I think Whitman has caught some of the flavor of what life is like when the inner and outer dimensions are as close to synch as possible.  There is little or no detectible dissonance.  Life is a song, and we aren't just hearing someone else sing it--it is our voice that is heard in the marketplace, singing the song of witnessing life to our place in God's wider purpose.

Thirdly, to be a marketplace disciple means to value the people-making more than the product making or the bottom line.   The real marketplace is driven by the bottom line.  By the amount of product you make or sell.  Your usefulness to the marketplace is gauged by how much you contribute to the productivity of that marketplace.  Your value is determined not by who you are but by how much you contribute to the economy of the system.

But a marketplace DISCIPLE is someone who helps people value not the things they are making, but the ways they are making themselves.  Theologian Jean Lacroix wrote that, "to work is to make oneself...producing an achievement, to perfect oneself while perfecting the world."  The marketplace disciple helps people truly make themselves, rather than being used as a cog in the bottom line marketplace that doesn't care who you are as long as you are being economically productive.

In her book, Peoplemaking, Virginia Satir writes about the four aspects of what she calls "peoplemaking."  The first aspect are the the feelings and ideas a person has about themselves.  Another term for this is called self-worth.  The second aspect are the ways people create meaning with one another.  She calls this, communication.  The third aspect are the rules people use for guiding how they should feel and act.  And the fourth aspect is the way we relate to other people and institutions outside of ourselves.  She calls this the link to society.

When people are having problems, Satir goes on to describe, the way to relieve their pain involves working on one or more of those four peoplemaking factors:  self-worth, communication, rules, and link to society.  This is what marketplace disciples are all about.  We who follow Jesus are not about making people more productive to the economy.  We are about helping them work to make themselves better, more faithful human beings.  Boiled down, that was Jesus' work.

And lastly, what it means to be a marketplace disciple means overcoming the false duality between the sacred and the secular.  We are great compartmentalizers, we human beings.  We have a compartment for our work self, another for our family self, another for our spouse self, another for our playful self, and on and on.

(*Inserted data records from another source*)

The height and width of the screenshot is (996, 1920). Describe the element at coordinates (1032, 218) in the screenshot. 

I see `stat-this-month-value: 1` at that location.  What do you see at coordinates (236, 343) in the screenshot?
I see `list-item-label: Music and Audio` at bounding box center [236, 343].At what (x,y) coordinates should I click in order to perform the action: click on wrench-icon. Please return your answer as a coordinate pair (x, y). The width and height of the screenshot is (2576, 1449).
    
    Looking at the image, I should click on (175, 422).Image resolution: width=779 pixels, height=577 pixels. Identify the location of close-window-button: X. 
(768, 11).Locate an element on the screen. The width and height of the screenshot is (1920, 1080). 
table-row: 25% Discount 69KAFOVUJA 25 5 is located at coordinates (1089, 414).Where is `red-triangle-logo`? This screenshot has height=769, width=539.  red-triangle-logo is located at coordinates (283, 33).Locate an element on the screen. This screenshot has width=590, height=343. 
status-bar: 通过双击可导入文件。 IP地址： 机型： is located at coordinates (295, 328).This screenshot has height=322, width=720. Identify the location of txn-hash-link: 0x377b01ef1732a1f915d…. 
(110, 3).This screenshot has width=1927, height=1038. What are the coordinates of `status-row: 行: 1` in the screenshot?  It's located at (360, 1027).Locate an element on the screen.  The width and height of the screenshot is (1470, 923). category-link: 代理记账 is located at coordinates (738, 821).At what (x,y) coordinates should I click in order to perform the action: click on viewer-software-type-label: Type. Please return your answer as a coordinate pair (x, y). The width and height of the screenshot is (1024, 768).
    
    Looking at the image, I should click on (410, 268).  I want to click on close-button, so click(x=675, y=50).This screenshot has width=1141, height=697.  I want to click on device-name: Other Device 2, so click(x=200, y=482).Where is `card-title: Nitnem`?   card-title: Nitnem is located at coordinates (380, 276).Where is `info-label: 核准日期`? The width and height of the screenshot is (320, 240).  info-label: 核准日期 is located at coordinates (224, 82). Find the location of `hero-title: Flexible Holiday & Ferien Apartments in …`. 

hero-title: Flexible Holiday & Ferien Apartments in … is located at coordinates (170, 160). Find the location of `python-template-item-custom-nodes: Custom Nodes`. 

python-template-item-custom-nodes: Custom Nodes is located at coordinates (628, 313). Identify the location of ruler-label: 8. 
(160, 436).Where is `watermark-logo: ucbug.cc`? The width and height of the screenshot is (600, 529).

And one of the most common compartments we create is the sacred and the secular.  We have a compartment for things we think are of God, and a compartment for all the stuff we decide is not of God.  But the truth is, God is over all, in all, and in control of all.  There is nothing where God is not involved.  Therefore there is no division between secular and sacred.

So a marketplace disciple not only sees the holiness in all things, but also helps others see that same holiness.  The marketplace disciple keeps others from making the judgements that go along with dividing up what is supposedly sacred and what is supposedly secular.  All is God's, and all is of God's.  That gives us a whole new perspective on others and things.


OK.  So I started out talking about the 12 disciples and why Jesus chose them.  I think he chose them because he saw the qualities of men of the marketplace that I've been describing.  And then he transformed their marketplace perspectives so that they weren't just men of the marketplace, but marketplace disciples.  Men who were out there in the real world and new how to deal with that world as marketplace disciples:  constantly alert, looking for angles, surviving by their wits.  Helping Jesus in the work of peoplemaking.